WHAT IS BEING ASKED: Your copy should repeat each record below exactly and contain no images.

-- PROVIDED RECORDS follows --

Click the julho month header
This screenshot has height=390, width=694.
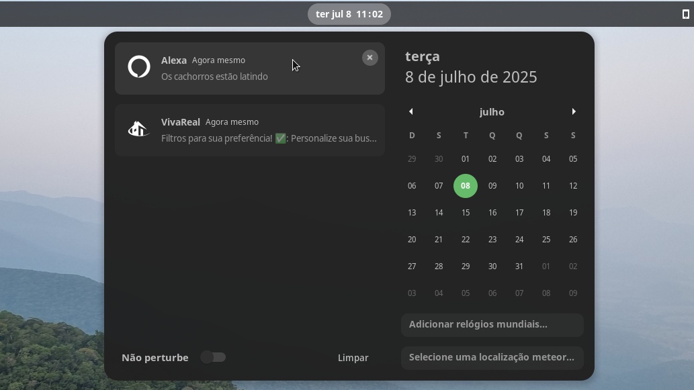(492, 112)
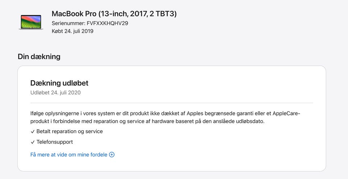This screenshot has width=348, height=179.
Task: Click the 'Købt 24. juli 2019' purchase date
Action: [x=73, y=31]
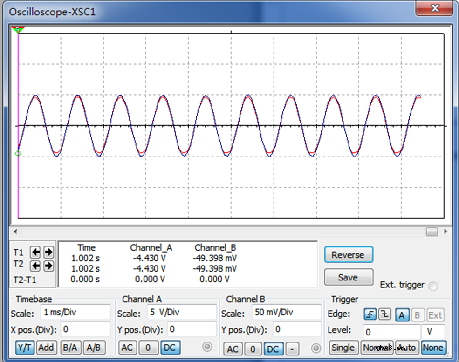This screenshot has height=362, width=459.
Task: Shift cursor T2 right with arrow
Action: [x=48, y=266]
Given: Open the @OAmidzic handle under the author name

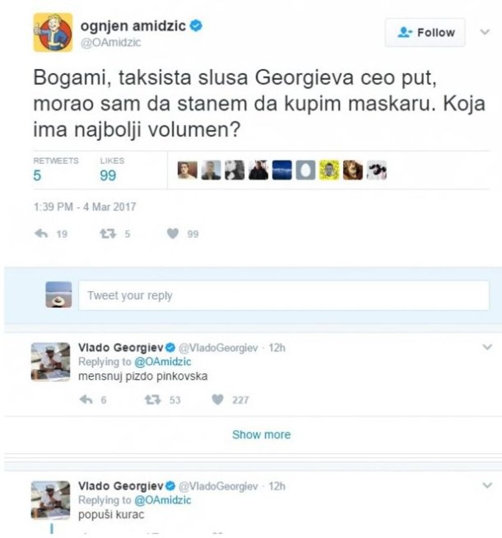Looking at the screenshot, I should (x=111, y=43).
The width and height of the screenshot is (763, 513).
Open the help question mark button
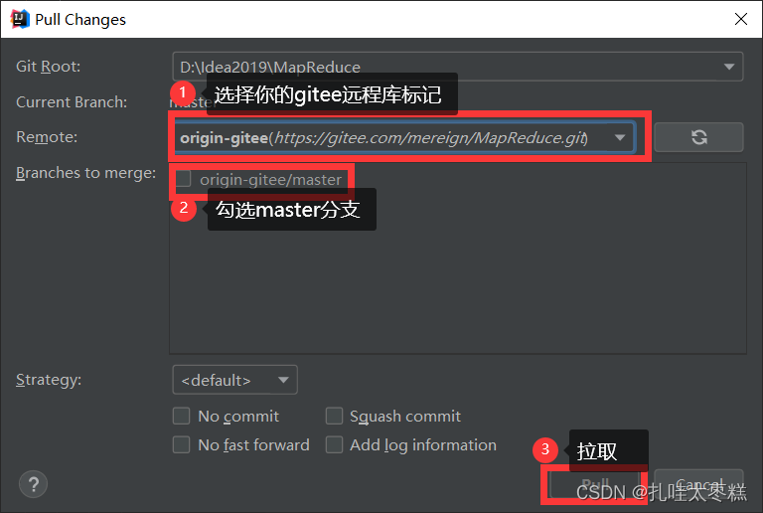(33, 484)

-- PROVIDED RECORDS concluded --

TASK ANSWER:
Click the julho month header
This screenshot has height=390, width=694.
(492, 112)
This screenshot has width=348, height=179.
Task: Click the 'Købt 24. juli 2019' purchase date
Action: [x=73, y=31]
This screenshot has height=362, width=459.
Task: Shift cursor T2 right with arrow
Action: [x=48, y=266]
Given: Open the @OAmidzic handle under the author name

Looking at the screenshot, I should (x=111, y=43).
The width and height of the screenshot is (763, 513).
Open the help question mark button
(33, 484)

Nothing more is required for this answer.